O som do silêncio
Recentemente,
em São Paulo, um morador matou um casal de vizinhos em decorrência e
agravamento de uma sucessão de reclamações por causa de quebra de silêncio
condominial. Tragédia. Uma reação extremada num fato comum.
Agora, a
exemplo de edições anteriores da Oktoberfest, novamente a vizinhança relatou
abusos sonoros e incômodos gerais decorrentes da festança. Não é um problema
restrito a festa de outubro e ao local. É um problema generalizado. A qualidade
da convivência social está em acelerado processo de degradação.
Faz tempo,
as ruas foram invadidas por carros exageradamente sonorizados, pilotados por
inquietos condutores, com uma mão no volante e outra na buzina, ou no volume do
equipamento de som. Regra geral, o que ouvem em altíssimo som e afirmam que é
música, é apenas um ritmado “pancadão” de melodias e letras de duvidosa
qualidade. Um “bate-estaca”.
Também é
comum a publicidade ambulante em extravagantes e automotivos serviços de som.
Defronte algumas lojas, as calçadas são ocupadas por locutores equipados de
microfones e alto-falantes, anunciando a promoção do dia, a oferta da hora.
Difícil imaginar que tais práticas possam atrair clientes. Ou fidelizar
negócios.
E o que
dizer dos comemorativos fogos de artifícios disparados a qualquer pretexto,
quase sempre à noite, para susto e desespero de doentes, crianças, velhos,
pássaros e animais domésticos? Não deveriam ser simplesmente proibidos de
fabricação e comercialização?
Todos esses
excessos são a prova da falta. Excessos que provam a falta? Como assim? Falta
de reflexão, falta de fraternidade, falta de companhia, falta de civilidade,
falta de educação, falta de respeito, falta de autoridades. Uma sucessão de
faltas pessoais e coletivas.
Indivíduos
que precisam dizer ao mundo de sua existência, de sua presença, de sua
“opinião”, de sua “não solidão”. Infelizmente, fazem tudo isso, se “comunicam”
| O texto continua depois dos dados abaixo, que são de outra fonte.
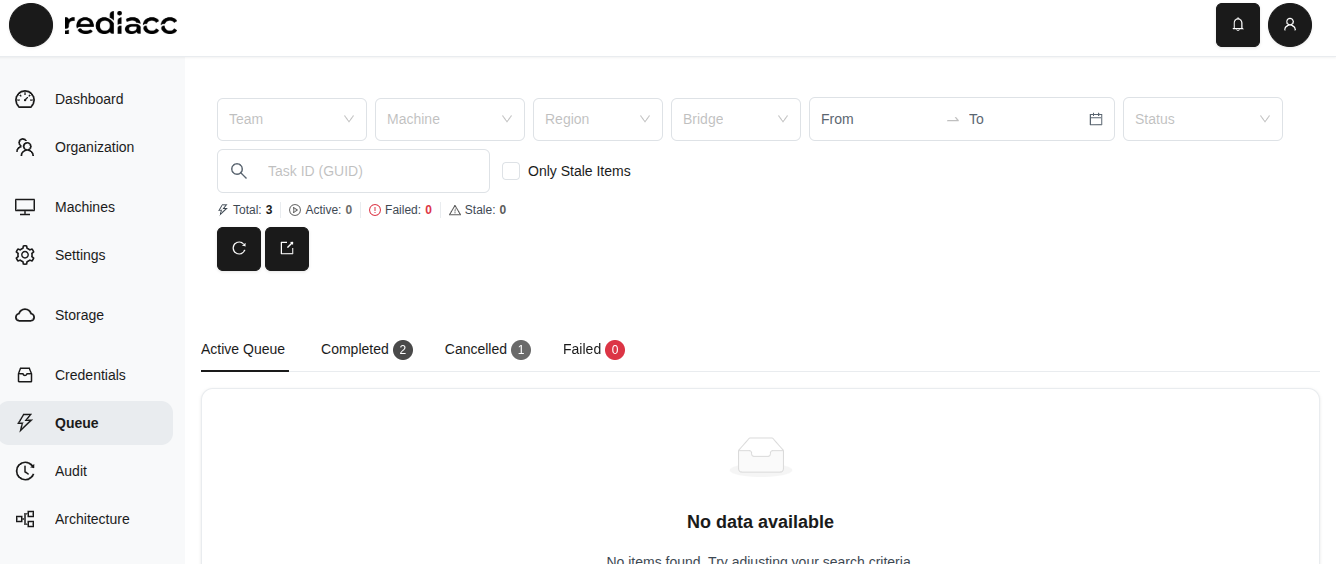Click the refresh queue icon button
This screenshot has width=1336, height=564.
point(239,249)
através dos exageros pessoais. E entre eles o pior. O excesso de som. Ruídos. O excesso de não silêncio.
As
expressões de alegria e felicidade, de presença, inclusive, não precisam ser
ruidosas. Há muita beleza e poesia no silêncio. E autoconhecimento. O som do
silêncio ecoa como nenhum outro som. Ressoa na alma. Mas esse é um som
especial. É preciso querer ouvir. Saber ouvir. E desejar ouvir.